Extrait choisi:
----------

Autoportrait mardi 19 juin au bar Bonne Nouvelle (Paris 10e) |
La chanteuse Marion Corrales s'est construit un personnage qui avance masqué. Elle se questionne sur son parcours, sur l'évolution de ses prestations scéniques mais elle continue son chemin avec énormément de détermination. La chanteuse masquée parle de son épopée musicale.
A l'âge de 3 ans, Marion Corrales était déjà une femme
active avec son statut de top model pour Kenzo (entre autres !). "Quand on
est une petite rousse avec des tâches de rousseur, on a la côte en tant que
"baby model"" se souvient Marion. A 16 ans, l'histoire est moins
rose, la jeune fille déchante en comprenant le peu d'épanouissement que lui procurerait ce métier. En parallèle, Marion tourne dans un film, fait beaucoup de théâtre et
va au Conservatoire pour perfectionner son jeu.
"The American
way of life"

----------

À faire:
Recopiez sans rien changer, dans le portrait de Marion Corrales, tout ce qui va de « Autoportrait mardi 19 » jusqu'à « son épopée musicale. ».

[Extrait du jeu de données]
----------

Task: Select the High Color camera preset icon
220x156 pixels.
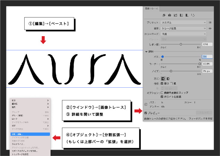Action: click(169, 15)
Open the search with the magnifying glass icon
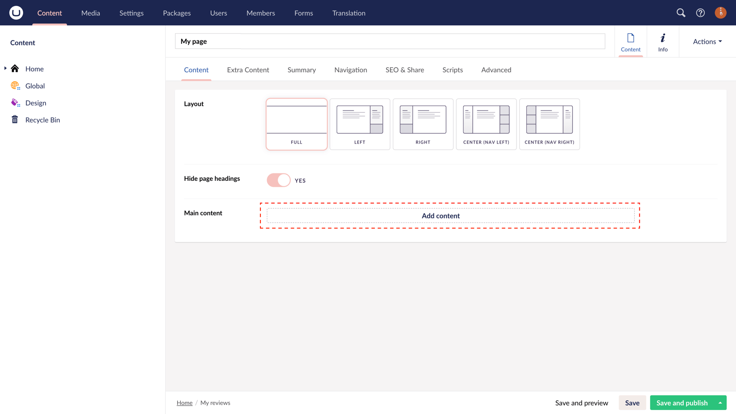 (681, 13)
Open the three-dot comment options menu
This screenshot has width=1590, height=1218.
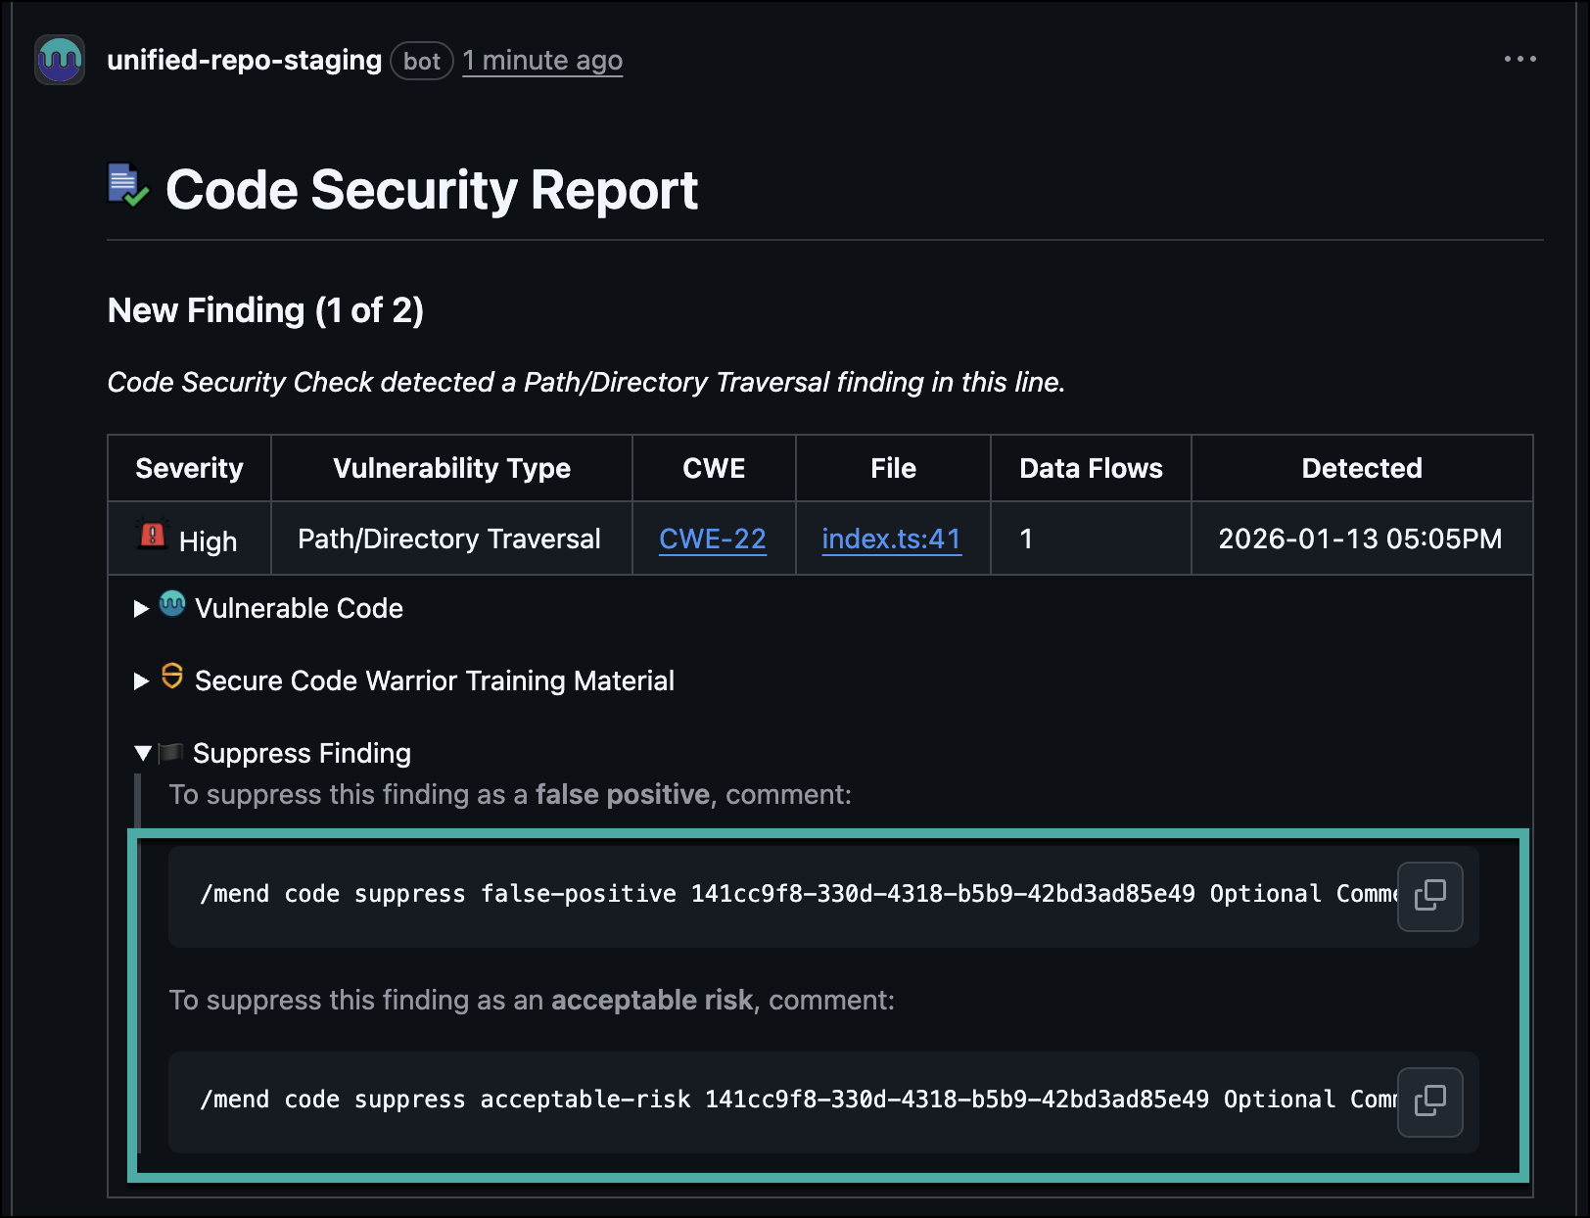(x=1520, y=60)
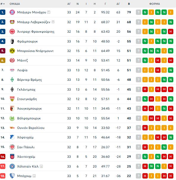Image resolution: width=176 pixels, height=180 pixels.
Task: Click the relegation arrow icon beside Μπόχουμ
Action: 34,176
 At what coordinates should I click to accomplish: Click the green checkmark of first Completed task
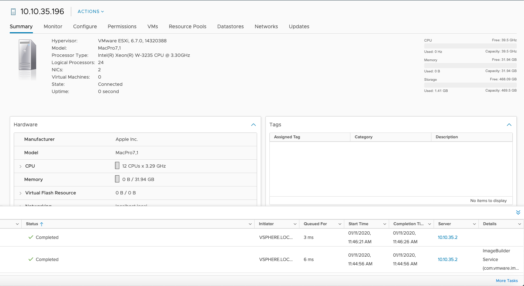(x=31, y=237)
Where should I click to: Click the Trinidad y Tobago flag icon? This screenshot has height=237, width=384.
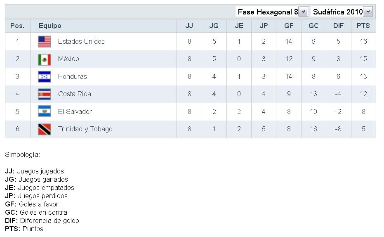[x=45, y=129]
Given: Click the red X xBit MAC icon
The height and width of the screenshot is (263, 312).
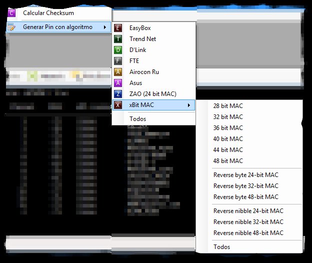Looking at the screenshot, I should (118, 105).
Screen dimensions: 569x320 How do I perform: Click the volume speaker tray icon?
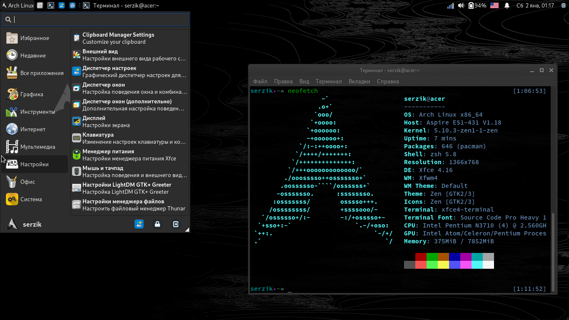tap(461, 5)
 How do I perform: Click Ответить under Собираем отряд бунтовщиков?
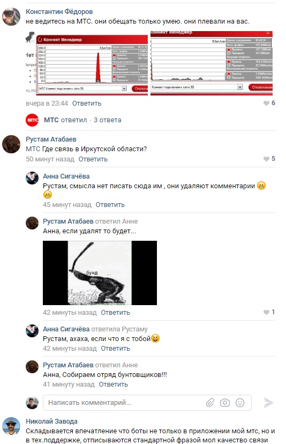pyautogui.click(x=114, y=384)
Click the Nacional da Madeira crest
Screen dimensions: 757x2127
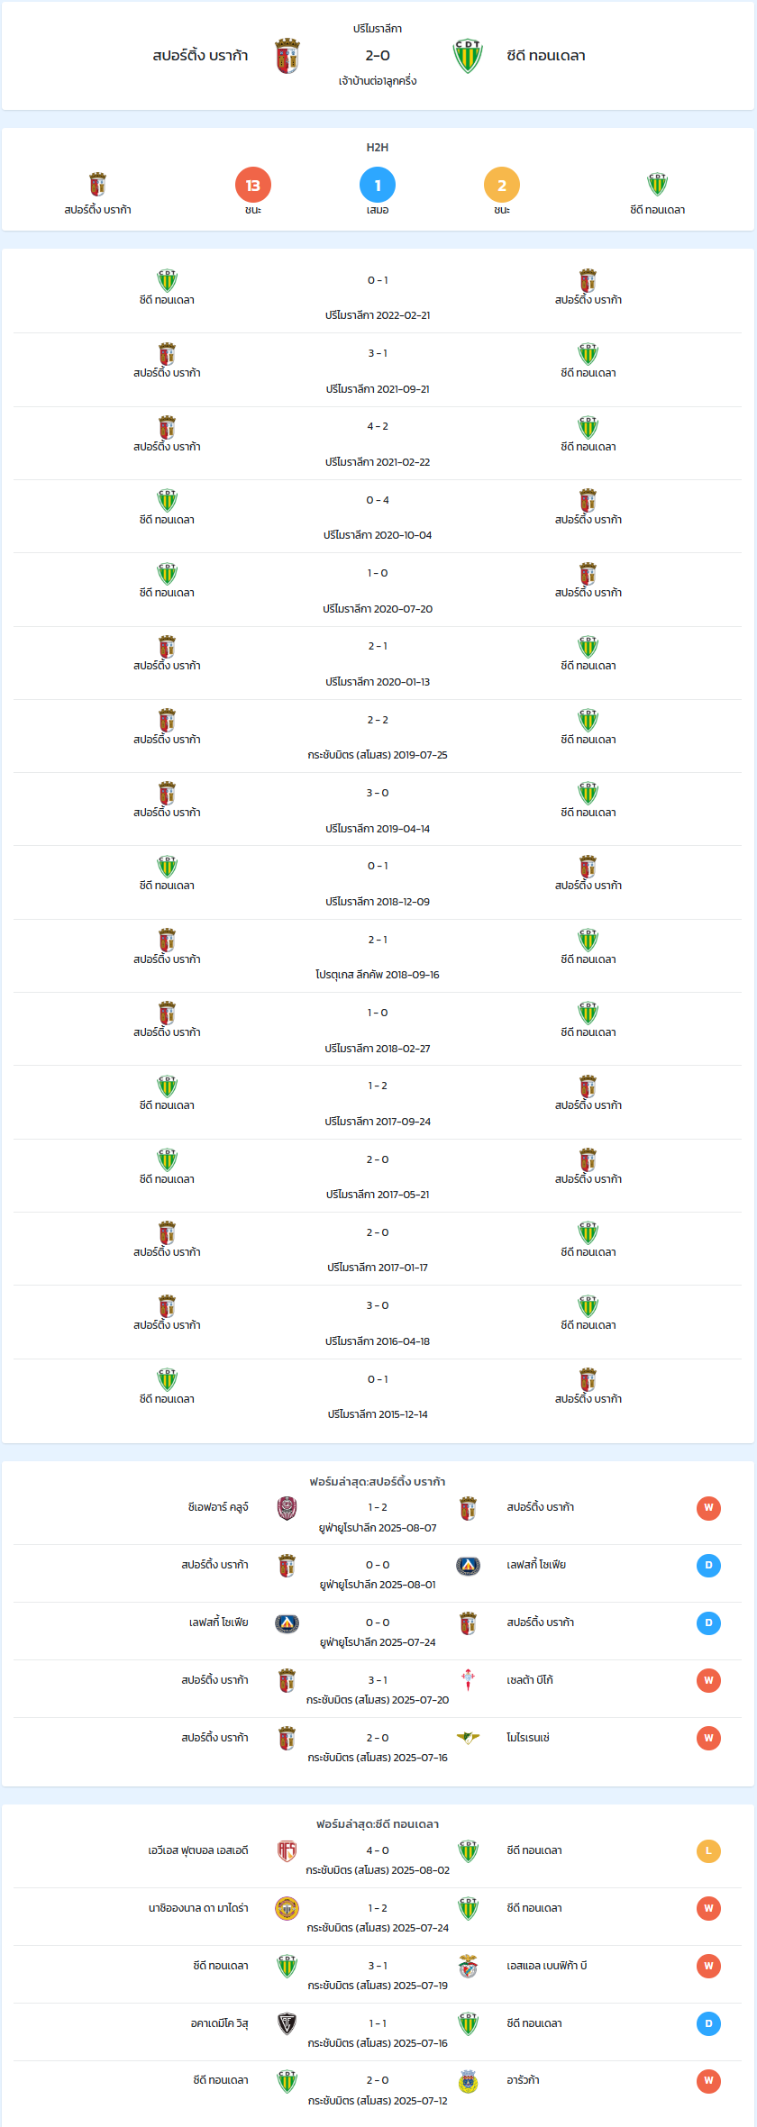point(287,1909)
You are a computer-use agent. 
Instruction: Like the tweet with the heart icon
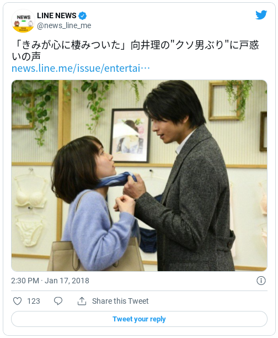17,301
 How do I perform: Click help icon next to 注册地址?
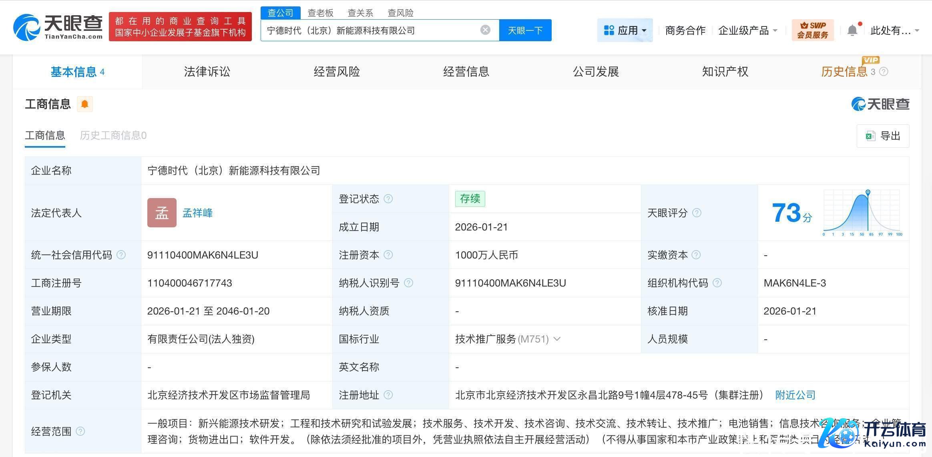pyautogui.click(x=388, y=395)
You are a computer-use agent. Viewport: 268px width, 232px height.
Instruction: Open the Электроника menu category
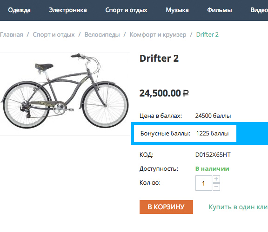pos(68,10)
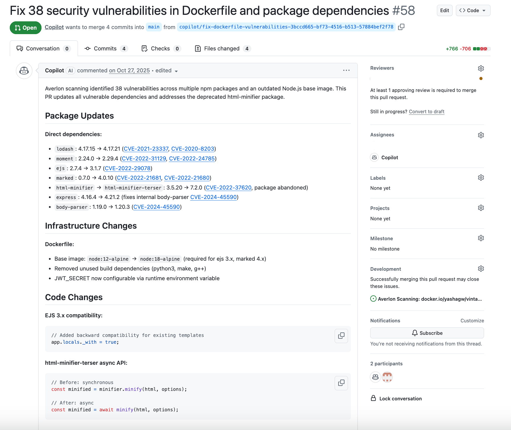
Task: Click the second participant avatar
Action: pyautogui.click(x=387, y=377)
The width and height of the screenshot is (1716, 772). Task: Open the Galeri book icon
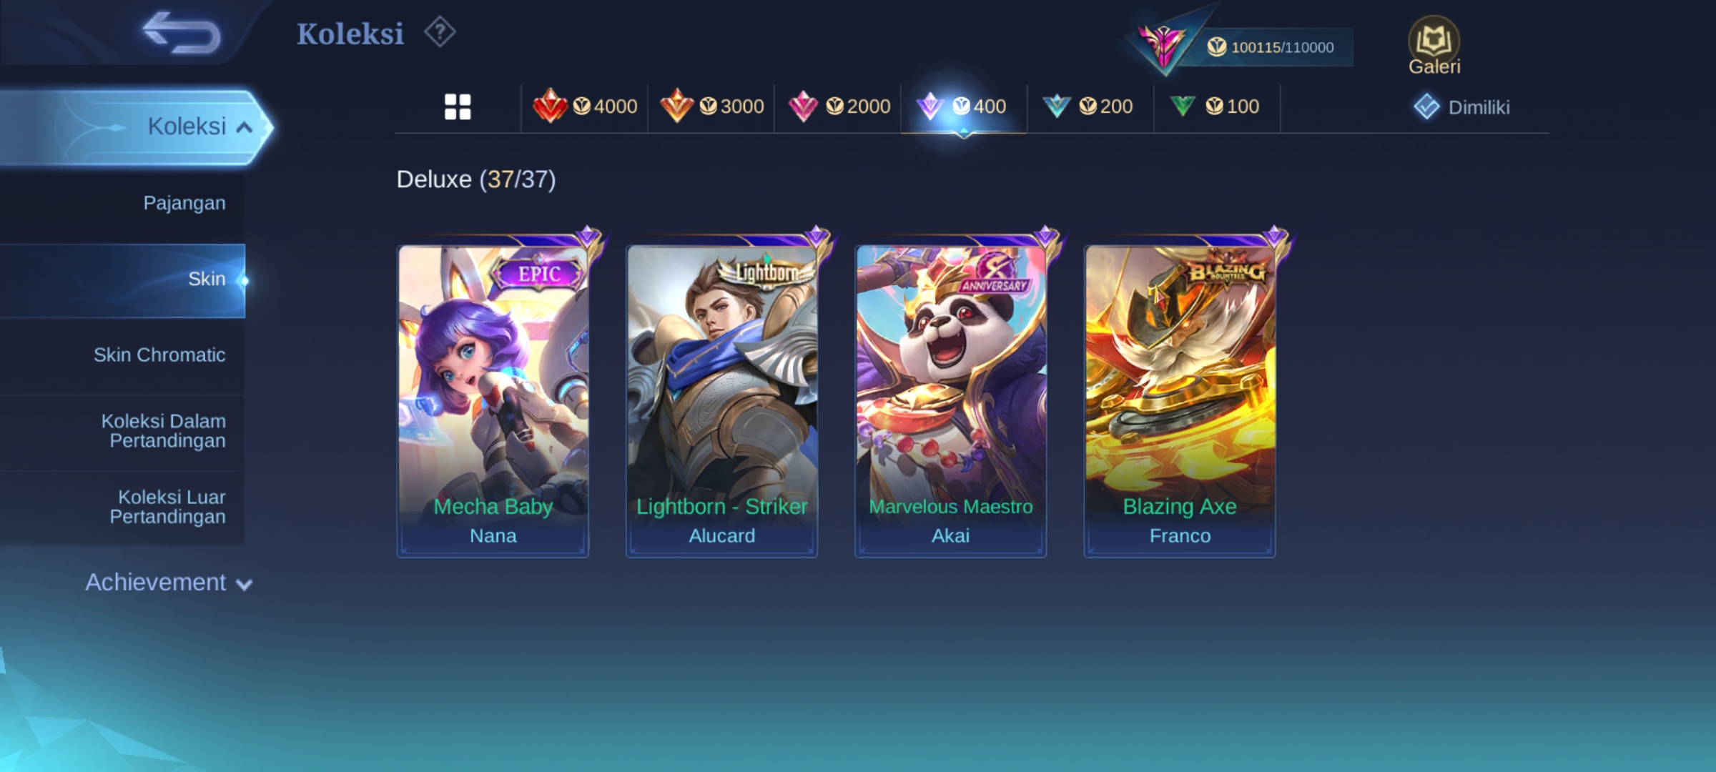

----------

Corrigé:
Autoportrait mardi 19 juin au bar Bonne Nouvelle (Paris 10e) |
La chanteuse Marion Corrales s'est construit un personnage qui avance masqué. Elle se questionne sur son parcours, sur l'évolution de ses prestations scéniques mais elle continue son chemin avec énormément de détermination. La chanteuse masquée parle de son épopée musicale.